The H-Closed Monoreflections, Implicit Operations, and Countable Composition, in Archimedean Lattice-Ordered Groups with Weak Unit

In the category of the title, called W, we completely describe the monoreflections \(\mathcal {R}\) which are H-closed (closed under homomorphic image) by means of epimorphic extensions S of the free object on ω generators, F(ω), within the Baire functions on \(\mathbb {R}^{\omega }\), \(B(\mathbb {R}^{\omega })\); label the inclusion \(e_{S} : F(\omega ) \rightarrow S\).

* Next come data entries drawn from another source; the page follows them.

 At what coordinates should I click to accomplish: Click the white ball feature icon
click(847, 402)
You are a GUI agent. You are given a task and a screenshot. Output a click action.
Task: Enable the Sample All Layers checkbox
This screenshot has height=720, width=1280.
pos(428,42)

Then (a) inj eS (the class of objects injective for eS) is such an \(\mathcal {R}\), with eS a reflection map iff S is closed under countable composition with itself (called ccc), (b) each such \(\mathcal {R}\) is inj eS for a unique S with ccc, and (c) if S has ccc, then A∈inj eS iff A is closed under countable composition with S. We think of (c) as expressing: A is closed under the implicit operations of W represented by S (and these are of at most countable arity). In particular, the family of H-closed monoreflections is a set, whereas the family of all monoreflections is consistently a proper class. There is a categorical framework to the proofs, valid in any sufficiently complete category with free objects and epicomplete monoreflection β which is H-closed and of bounded arity; in W the β is of countable arity, and \(\beta F(\omega ) = B(\mathbb {R}^{\omega })\). The paper continues our earlier work along similar lines.